Gepubliceerd op 16-11-2020

Oastlyster Oastmantsje

betekenis & definitie

Ws. inmiddels verouderde friese namen voor de Zanglijster. De Vries 1911 (en 1928) vermeldt eerstgenoemde naam "by de Gaesterlanske lysterfangers ... omdet se meast mei Eastewyn fongen wirde."
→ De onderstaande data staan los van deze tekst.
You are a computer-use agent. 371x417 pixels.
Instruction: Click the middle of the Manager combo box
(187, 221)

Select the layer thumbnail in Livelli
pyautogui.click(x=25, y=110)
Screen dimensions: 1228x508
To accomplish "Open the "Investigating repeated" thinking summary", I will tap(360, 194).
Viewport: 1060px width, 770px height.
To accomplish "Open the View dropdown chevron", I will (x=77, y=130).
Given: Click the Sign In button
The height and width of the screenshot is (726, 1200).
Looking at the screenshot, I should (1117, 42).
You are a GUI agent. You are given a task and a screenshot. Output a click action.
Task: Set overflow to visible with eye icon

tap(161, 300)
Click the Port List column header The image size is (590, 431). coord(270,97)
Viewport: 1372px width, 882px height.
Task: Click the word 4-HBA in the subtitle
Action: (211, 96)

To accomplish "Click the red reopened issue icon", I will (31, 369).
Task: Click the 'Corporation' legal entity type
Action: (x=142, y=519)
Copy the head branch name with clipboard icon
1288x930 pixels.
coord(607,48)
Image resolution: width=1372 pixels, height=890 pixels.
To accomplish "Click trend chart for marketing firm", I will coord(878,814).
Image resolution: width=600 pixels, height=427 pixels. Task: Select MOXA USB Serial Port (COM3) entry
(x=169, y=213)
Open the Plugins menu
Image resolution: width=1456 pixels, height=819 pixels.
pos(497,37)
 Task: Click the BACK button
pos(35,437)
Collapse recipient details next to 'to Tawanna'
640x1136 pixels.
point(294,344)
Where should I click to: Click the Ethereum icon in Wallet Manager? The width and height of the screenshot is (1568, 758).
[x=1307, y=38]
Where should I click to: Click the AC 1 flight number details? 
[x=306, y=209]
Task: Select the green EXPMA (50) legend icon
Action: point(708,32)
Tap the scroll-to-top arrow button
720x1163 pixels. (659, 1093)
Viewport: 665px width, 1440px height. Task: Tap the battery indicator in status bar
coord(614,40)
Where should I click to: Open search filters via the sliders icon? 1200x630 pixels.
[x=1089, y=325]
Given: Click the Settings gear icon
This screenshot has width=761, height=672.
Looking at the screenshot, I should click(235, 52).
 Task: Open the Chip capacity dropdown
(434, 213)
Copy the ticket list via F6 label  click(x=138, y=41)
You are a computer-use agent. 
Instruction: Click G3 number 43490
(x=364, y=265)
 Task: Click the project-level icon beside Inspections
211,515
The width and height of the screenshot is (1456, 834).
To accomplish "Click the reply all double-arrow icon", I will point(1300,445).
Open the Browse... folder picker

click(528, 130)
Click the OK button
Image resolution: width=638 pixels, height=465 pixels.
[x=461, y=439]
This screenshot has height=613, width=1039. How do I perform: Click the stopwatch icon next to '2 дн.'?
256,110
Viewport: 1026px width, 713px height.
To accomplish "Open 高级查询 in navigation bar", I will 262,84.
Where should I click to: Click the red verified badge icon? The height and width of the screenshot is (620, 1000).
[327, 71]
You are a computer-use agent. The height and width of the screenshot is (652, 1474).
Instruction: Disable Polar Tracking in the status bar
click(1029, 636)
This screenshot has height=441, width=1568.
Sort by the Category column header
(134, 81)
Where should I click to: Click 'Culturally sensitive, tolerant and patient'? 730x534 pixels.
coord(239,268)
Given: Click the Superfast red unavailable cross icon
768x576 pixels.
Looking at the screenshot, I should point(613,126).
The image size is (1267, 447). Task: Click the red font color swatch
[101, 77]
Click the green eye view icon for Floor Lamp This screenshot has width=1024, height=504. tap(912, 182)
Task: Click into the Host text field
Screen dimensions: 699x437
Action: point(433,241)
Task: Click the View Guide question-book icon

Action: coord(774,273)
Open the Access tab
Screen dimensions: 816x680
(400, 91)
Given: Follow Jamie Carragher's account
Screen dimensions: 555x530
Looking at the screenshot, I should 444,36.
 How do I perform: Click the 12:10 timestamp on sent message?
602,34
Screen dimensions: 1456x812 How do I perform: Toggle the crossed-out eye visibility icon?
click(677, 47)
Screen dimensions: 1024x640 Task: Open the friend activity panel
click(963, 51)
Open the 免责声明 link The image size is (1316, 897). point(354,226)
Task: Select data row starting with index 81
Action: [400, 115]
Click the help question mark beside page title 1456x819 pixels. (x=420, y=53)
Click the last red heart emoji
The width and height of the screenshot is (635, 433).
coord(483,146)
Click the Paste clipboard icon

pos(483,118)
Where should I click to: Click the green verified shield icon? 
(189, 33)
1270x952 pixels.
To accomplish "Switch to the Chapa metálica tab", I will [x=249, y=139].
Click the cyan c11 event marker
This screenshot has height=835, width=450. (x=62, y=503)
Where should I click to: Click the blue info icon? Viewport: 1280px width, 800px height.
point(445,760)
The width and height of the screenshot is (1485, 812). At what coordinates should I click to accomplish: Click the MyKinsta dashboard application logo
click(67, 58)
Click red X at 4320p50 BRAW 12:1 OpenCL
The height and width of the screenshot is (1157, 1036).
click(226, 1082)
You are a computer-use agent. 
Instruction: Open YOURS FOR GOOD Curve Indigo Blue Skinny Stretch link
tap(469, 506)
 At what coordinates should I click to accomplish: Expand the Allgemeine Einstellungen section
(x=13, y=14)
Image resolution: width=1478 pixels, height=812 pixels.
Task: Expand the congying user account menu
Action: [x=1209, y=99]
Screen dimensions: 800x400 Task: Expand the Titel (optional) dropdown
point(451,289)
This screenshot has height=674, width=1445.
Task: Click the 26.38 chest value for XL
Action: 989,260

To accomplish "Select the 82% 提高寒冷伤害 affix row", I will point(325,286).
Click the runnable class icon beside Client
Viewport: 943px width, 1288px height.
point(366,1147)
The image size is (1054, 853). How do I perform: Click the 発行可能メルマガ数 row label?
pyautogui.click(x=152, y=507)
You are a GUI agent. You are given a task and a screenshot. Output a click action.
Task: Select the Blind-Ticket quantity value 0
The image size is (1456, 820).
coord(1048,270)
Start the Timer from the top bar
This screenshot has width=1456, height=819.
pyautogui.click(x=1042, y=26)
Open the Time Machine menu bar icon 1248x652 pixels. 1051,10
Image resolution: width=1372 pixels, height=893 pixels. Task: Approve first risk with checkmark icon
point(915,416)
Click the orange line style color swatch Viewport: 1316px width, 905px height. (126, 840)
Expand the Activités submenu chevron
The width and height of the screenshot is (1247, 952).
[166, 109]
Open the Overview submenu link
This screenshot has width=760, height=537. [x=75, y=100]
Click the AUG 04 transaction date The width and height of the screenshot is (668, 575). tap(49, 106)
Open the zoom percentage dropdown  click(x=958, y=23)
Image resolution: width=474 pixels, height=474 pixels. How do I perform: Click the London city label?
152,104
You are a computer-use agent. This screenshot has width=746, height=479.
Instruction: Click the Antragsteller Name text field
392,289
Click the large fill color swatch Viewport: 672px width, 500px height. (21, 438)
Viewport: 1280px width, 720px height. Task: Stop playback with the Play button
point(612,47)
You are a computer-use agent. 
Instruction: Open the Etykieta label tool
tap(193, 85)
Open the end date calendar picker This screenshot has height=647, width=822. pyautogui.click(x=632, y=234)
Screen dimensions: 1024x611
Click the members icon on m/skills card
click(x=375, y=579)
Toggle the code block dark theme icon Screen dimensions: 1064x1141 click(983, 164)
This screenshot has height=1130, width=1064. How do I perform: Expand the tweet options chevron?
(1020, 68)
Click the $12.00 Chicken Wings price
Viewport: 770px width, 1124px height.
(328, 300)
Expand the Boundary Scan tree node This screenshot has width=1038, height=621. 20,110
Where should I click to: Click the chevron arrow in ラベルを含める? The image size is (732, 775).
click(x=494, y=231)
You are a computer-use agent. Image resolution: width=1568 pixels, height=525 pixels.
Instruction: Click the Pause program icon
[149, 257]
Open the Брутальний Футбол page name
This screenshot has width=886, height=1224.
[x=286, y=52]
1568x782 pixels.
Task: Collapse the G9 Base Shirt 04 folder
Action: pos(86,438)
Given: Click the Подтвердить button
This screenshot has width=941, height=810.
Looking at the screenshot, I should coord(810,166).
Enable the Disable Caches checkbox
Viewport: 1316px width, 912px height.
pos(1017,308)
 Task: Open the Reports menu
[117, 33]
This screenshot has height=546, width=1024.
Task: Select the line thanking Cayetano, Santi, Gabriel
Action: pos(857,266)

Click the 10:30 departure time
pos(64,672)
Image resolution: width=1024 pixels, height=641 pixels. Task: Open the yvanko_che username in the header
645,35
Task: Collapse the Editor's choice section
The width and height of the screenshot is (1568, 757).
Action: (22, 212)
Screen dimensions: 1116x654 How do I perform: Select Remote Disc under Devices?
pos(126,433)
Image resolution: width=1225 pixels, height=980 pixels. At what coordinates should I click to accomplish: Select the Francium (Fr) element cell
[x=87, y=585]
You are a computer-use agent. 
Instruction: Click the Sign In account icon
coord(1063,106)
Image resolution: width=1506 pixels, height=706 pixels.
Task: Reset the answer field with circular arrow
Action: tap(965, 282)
De tweede naam komt in De Vries niet voor; wél noemt hij Noarmantsjes (letterlijk: 'noor(d)mannetjes'), ook weer bij de Gaasterlandse Lijstervangers, als naam voor de Koperwiek, "omdet se meast mei Noardewyn fongen wirde". De tweede naam wordt genoemd in ViF 1979 (p.1122). Alle genoemde namen staan ook in Zantema 1992 en B&TS 1995; in Visser 1993 staat bovendien nog Noardlyster als friese naam voor de Koperwiek. B&TS vermelden Noorman en Oostlijster als namen voor resp. Koperwiek en Zanglijster in de provincie Limburg. De Vries 1911 noemt noordfries Uastenwinj-fügel als naam voor de Roodborst op Sylt. Alle soorten komen op de (najaars)trek soms in flinke aantallen voor, inderdaad vooral bij oostenwind.